- What the exercise asks: Somewhere below are a line with "The width and height of the screenshot is (1568, 617)." and a later line with "Given: Click the 'will". Output exactly those lines and all lines between them.

- Provided entries:
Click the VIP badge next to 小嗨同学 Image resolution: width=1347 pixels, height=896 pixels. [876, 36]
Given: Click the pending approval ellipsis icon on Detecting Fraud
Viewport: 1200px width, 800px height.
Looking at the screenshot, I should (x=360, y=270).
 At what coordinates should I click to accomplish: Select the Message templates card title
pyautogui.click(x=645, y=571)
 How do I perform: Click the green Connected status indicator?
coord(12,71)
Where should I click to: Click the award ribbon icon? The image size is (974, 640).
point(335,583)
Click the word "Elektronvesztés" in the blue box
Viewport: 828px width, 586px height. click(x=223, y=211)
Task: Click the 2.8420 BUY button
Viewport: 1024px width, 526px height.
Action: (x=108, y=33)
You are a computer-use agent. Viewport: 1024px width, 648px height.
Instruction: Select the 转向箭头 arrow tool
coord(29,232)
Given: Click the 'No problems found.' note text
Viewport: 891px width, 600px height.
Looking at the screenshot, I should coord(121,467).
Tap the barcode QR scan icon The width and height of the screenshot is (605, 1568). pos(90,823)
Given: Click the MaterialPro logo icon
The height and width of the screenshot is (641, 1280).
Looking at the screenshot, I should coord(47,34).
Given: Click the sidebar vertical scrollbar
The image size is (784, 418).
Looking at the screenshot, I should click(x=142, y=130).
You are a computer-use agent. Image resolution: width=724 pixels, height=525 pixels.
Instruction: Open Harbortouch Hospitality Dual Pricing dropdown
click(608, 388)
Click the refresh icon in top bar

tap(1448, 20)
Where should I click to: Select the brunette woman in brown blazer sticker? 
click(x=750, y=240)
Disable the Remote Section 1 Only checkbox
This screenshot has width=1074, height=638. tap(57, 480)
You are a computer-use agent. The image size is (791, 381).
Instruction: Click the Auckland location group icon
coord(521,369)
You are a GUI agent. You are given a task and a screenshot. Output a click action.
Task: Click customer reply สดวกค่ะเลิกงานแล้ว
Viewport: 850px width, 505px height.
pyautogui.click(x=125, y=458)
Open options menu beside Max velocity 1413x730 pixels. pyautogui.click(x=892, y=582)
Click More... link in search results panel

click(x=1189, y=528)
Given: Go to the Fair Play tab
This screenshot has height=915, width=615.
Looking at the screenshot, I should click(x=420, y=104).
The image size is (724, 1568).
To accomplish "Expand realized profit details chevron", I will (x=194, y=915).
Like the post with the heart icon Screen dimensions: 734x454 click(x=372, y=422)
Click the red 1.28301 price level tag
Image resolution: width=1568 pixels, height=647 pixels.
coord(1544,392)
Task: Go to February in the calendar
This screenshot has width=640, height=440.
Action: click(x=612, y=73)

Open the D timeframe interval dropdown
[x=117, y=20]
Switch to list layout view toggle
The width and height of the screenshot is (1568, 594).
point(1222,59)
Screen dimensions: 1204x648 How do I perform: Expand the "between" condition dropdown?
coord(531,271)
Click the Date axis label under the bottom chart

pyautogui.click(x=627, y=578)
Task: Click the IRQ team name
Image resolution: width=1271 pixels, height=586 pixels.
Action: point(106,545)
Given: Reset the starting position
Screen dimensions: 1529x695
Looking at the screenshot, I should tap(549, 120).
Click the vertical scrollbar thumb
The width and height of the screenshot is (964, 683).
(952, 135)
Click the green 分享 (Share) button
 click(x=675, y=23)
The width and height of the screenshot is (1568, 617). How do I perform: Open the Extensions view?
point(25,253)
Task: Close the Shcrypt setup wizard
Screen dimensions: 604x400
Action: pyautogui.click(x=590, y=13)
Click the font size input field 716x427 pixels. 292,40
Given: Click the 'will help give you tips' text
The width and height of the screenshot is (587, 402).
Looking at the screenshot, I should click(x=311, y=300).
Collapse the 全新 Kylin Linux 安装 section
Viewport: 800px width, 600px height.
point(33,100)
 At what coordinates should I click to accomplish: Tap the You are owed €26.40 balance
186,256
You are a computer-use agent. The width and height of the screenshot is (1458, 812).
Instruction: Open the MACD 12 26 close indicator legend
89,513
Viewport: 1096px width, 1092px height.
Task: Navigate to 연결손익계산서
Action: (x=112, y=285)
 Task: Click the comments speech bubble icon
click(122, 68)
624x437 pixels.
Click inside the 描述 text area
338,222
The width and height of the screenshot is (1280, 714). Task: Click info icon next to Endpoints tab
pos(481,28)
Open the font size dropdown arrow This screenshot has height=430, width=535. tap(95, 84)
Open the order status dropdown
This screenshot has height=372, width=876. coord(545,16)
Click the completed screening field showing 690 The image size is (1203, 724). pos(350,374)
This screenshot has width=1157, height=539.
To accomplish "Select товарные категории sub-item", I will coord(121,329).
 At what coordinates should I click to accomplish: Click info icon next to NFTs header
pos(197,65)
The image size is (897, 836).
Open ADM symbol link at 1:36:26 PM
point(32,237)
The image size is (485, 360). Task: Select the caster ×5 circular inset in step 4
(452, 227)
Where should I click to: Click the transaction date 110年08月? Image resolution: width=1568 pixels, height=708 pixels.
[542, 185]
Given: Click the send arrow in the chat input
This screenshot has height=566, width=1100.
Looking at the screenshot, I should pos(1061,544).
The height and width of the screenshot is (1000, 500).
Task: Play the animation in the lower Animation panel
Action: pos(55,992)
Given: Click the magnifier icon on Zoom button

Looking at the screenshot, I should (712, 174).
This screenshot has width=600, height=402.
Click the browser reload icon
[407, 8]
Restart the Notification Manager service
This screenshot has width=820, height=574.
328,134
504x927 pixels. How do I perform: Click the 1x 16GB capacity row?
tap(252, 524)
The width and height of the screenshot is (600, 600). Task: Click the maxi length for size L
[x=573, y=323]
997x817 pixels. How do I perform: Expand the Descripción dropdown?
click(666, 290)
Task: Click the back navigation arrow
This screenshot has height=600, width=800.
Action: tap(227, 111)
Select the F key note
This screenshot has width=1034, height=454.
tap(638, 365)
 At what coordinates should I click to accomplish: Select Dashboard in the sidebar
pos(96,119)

- Task answer:
The width and height of the screenshot is (1568, 617). How do I perform: Open the Extensions view?
point(25,253)
Task: Close the Shcrypt setup wizard
Screen dimensions: 604x400
Action: pyautogui.click(x=590, y=13)
Click the font size input field 716x427 pixels. 292,40
Given: Click the 'will help give you tips' text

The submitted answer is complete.